Free-fall lifeboats are enclosed survival craft designed to leave a ship quickly when staying onboard becomes too dangerous. Instead of being lowered slowly by cables, the lifeboat slides down a steep stern ramp and drops into the sea nose-first. This fast launch method helps people escape fire, flooding, toxic gas, or a sinking vessel even when waves are rough.
The orange color, sealed hull, and protected seats make the craft easier to spot and safer during impact.
Key Facts
- Launch speed increases as gravitational potential energy changes into kinetic energy: mgh = 1/2 mv^2.
- Ideal impact speed from height h is v = sqrt(2gh), ignoring friction and air resistance.
- Acceleration down a ramp without friction is a = g sin(theta), where theta is the ramp angle.
- The lifeboat enters nose-first so the bow cuts into the water and reduces the chance of flipping.
- Seat belts and backward-facing seats help spread impact forces through the body more safely.
- Buoyancy keeps the lifeboat afloat when the upward buoyant force equals the weight of the craft and passengers.
Vocabulary
- Free-fall lifeboat
- An enclosed lifeboat that launches by sliding down a ramp and dropping into the water under gravity.
- Stern ramp
- A sloped launch structure at the back of a ship that guides the lifeboat before it leaves the vessel.
- Gravitational potential energy
- Energy stored because an object is above a lower position, calculated as mgh near Earth.
- Impact force
- The force produced when an object changes speed quickly during a collision or landing.
- Buoyancy
- The upward force a fluid exerts on an object, helping it float if the force balances its weight.
Common Mistakes to Avoid
- Assuming the lifeboat simply falls straight down is wrong because it first slides along a ramp, which controls its direction and rotation before water entry.
- Forgetting that height affects launch speed is wrong because a larger drop gives the lifeboat more gravitational potential energy to convert into kinetic energy.
- Thinking the heaviest lifeboat always falls faster is wrong because ideal free-fall speed depends on height and gravity, not mass, when air resistance and friction are ignored.
- Drawing the lifeboat flat on impact is wrong because free-fall lifeboats are designed to enter nose-first to improve stability and reduce dangerous slamming.
Practice Questions
- 1 A free-fall lifeboat drops from a height of 20 m above the water.

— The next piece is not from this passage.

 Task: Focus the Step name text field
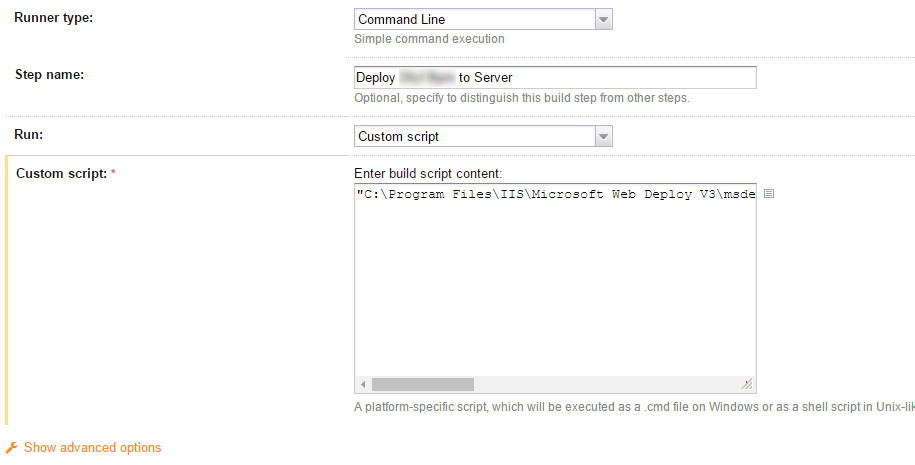click(555, 77)
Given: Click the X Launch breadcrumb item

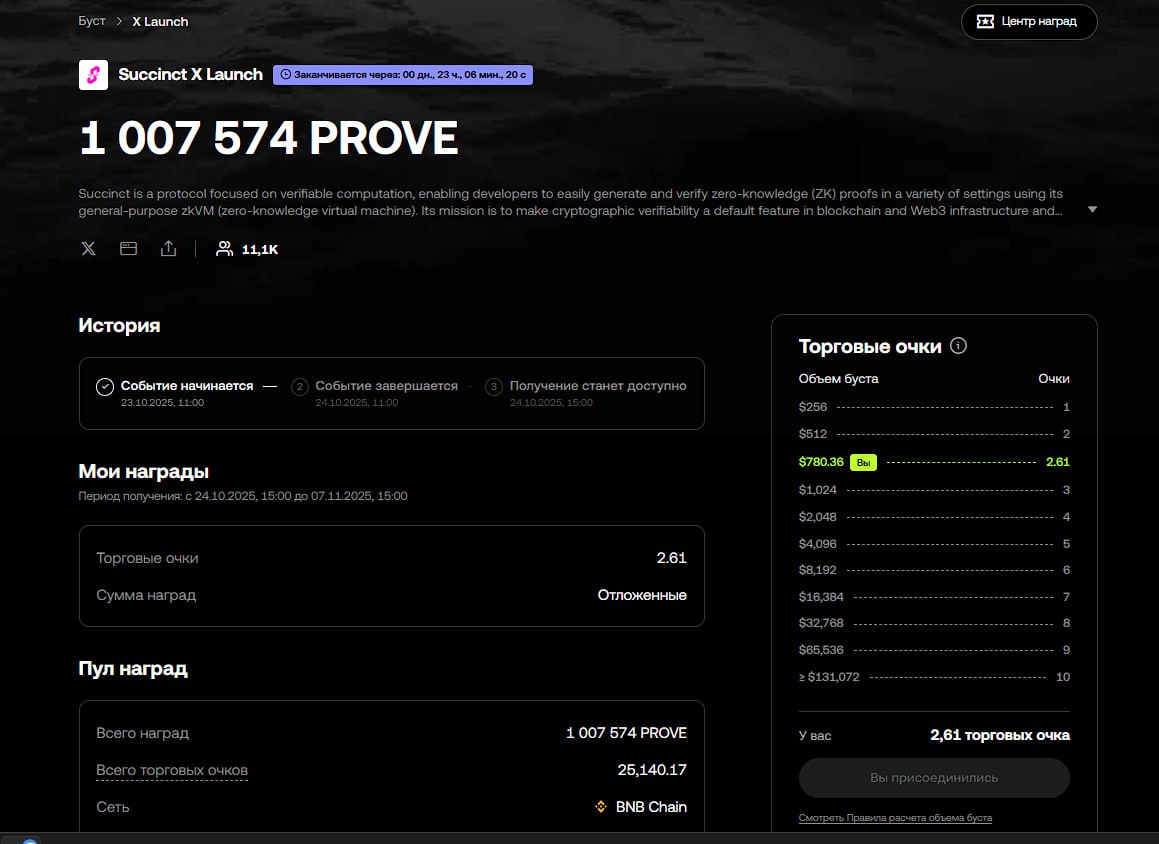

Ignoring friction and air resistance, estimate its impact speed using v = sqrt(2gh) with g = 9.8 m/s^2.
- 2 A lifeboat slides down a 35 degree ramp. Ignoring friction, calculate its acceleration along the ramp using a = g sin(theta) with g = 9.8 m/s^2.
- 3 Explain why an enclosed free-fall lifeboat uses backward-facing seats, seat belts, and a nose-first entry path instead of open seating and a flat landing.